This morning, I was nearly dressed when Rebekah walked into my bedroom. On Wednesdays, we attend a homeschool co-op and she often wants to wear matching outfits. I love this age. But, instead of her usual cheery morning greeting, she greeted me with unusual disdain.
"You're wearing that?" She was as eloquently sarcastic as a teenager, showing me with three words and the correct inflection that I did not meet her approval. At seven, she astonished me. She shouldn't really be able to demean with that level of proficiency until she was at least 14.
"Yes," I replied, suddenly inwardly doubting my attire choice. "What's wrong with this?"
"Mom, I'm gunna' be SO embarrassed!" I had to read her face, countenance and attitude to determine if I was going to scar her for life if I continued in the path. When I decided it was only a battle of the wills, I dug my heels in.
With all the parental authority I could muster I stated confidently, "I have waited my whole life to be old enough to wear what I want, and I am going to wear it."
Illustrating textbook mortification she flopped on my bed with despair and said, "I'm doomed!"
She really is too mature for her age. She shouldn't be capable of such dramatic interludes until she is at least 15.
I pulled on the final offending garment, heart myself jingle and wondered if I really should have taken a stand for my right to dress myself. Maybe I should have gone with the matching look, instead.

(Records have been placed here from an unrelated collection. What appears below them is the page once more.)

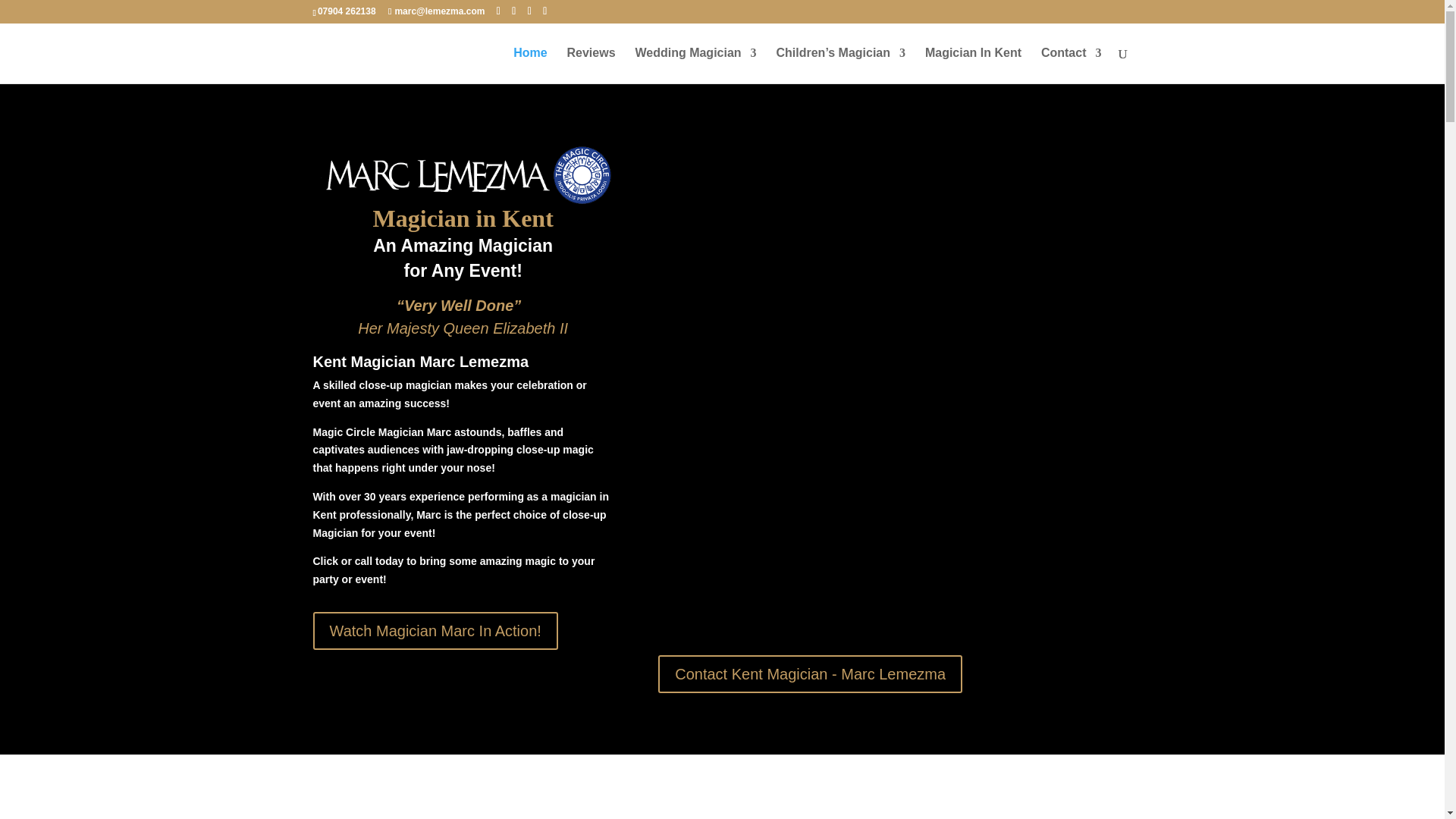
Reviews (591, 65)
Magician In Kent (973, 65)
Wedding Magician (694, 65)
Contact (1071, 65)
Home (530, 65)
Contact Kent Magician - Marc Lemezma (810, 673)
Watch Magician Marc In Action! (435, 630)
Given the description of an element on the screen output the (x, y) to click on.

(This is what happens when you try to open your eyes wider to hide the wrinkles, you end up looking like you just sat on a tack.)
Because, this is what I looked like all day.
This is the sweater my daughter, Bethany, made for me last year. She meant to embarrass me by making the World's Ugliest Sweater. Instead, I embarrass her by wearing it and telling everybody she made it.
But, somehow, walking around today, jingling, jangling and snagging on all the unsightly things hot-glued to my sweater, I came to the conclusion that the joke was still on me.
Literally, on me.
And I put my foot down for the right to dress myself?